Brief: Output exactly the lines between the one holding "The width and height of the screenshot is (962, 596)." and the last line of the data below, both of those lines included.

Excerpted data:
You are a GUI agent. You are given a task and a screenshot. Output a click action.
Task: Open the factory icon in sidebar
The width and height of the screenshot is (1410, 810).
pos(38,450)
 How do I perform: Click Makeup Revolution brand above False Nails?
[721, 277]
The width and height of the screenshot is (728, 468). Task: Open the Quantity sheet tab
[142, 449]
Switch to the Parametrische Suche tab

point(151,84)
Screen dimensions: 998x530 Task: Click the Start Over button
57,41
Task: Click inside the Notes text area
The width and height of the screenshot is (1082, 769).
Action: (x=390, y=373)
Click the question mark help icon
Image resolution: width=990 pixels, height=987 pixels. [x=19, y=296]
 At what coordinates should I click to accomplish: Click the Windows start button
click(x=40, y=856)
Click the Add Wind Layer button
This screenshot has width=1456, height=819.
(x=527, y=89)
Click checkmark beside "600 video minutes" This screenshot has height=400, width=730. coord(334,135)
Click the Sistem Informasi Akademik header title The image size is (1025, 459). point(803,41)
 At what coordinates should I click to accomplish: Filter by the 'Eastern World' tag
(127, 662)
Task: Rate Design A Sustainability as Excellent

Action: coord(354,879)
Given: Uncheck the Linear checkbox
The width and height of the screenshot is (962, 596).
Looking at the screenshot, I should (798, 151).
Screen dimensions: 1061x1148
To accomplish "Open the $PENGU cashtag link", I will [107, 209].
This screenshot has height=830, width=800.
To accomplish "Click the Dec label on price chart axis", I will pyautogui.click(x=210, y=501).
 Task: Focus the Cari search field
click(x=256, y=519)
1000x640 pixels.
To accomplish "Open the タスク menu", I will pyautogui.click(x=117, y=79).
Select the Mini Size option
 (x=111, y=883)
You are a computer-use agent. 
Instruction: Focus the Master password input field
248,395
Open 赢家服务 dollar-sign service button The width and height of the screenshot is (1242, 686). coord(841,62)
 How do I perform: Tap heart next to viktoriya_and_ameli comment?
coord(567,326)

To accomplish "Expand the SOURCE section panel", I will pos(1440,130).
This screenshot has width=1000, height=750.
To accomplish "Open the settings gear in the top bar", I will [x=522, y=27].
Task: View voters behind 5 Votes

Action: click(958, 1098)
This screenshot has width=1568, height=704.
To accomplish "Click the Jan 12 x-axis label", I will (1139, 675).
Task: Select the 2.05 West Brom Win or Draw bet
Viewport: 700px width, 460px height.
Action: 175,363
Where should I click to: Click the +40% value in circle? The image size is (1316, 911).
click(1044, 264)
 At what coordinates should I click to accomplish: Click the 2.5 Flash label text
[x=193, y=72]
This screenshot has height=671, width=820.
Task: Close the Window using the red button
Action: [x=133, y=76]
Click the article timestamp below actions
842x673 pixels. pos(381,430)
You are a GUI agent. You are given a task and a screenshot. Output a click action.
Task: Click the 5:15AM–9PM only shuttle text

Your response:
The width and height of the screenshot is (962, 596).
Looking at the screenshot, I should (798, 151).
Screen dimensions: 1061x1148
To accomplish "Open the $PENGU cashtag link", I will [107, 209].
This screenshot has height=830, width=800.
To accomplish "Click the Dec label on price chart axis", I will pyautogui.click(x=210, y=501).
 Task: Focus the Cari search field
click(x=256, y=519)
1000x640 pixels.
To accomplish "Open the タスク menu", I will pyautogui.click(x=117, y=79).
Select the Mini Size option
 (x=111, y=883)
You are a computer-use agent. 
Instruction: Focus the Master password input field
248,395
Open 赢家服务 dollar-sign service button The width and height of the screenshot is (1242, 686). coord(841,62)
 How do I perform: Tap heart next to viktoriya_and_ameli comment?
coord(567,326)

To accomplish "Expand the SOURCE section panel", I will pos(1440,130).
This screenshot has width=1000, height=750.
To accomplish "Open the settings gear in the top bar", I will [x=522, y=27].
Task: View voters behind 5 Votes

Action: click(958, 1098)
This screenshot has width=1568, height=704.
To accomplish "Click the Jan 12 x-axis label", I will (1139, 675).
Task: Select the 2.05 West Brom Win or Draw bet
Viewport: 700px width, 460px height.
Action: 175,363
Where should I click to: Click the +40% value in circle? The image size is (1316, 911).
click(1044, 264)
 At what coordinates should I click to accomplish: Click the 2.5 Flash label text
[x=193, y=72]
This screenshot has height=671, width=820.
Task: Close the Window using the red button
Action: [x=133, y=76]
Click the article timestamp below actions
842x673 pixels. pos(381,430)
You are a GUI agent. You are given a task and a screenshot. Output a click action.
Task: Click the 5:15AM–9PM only shuttle text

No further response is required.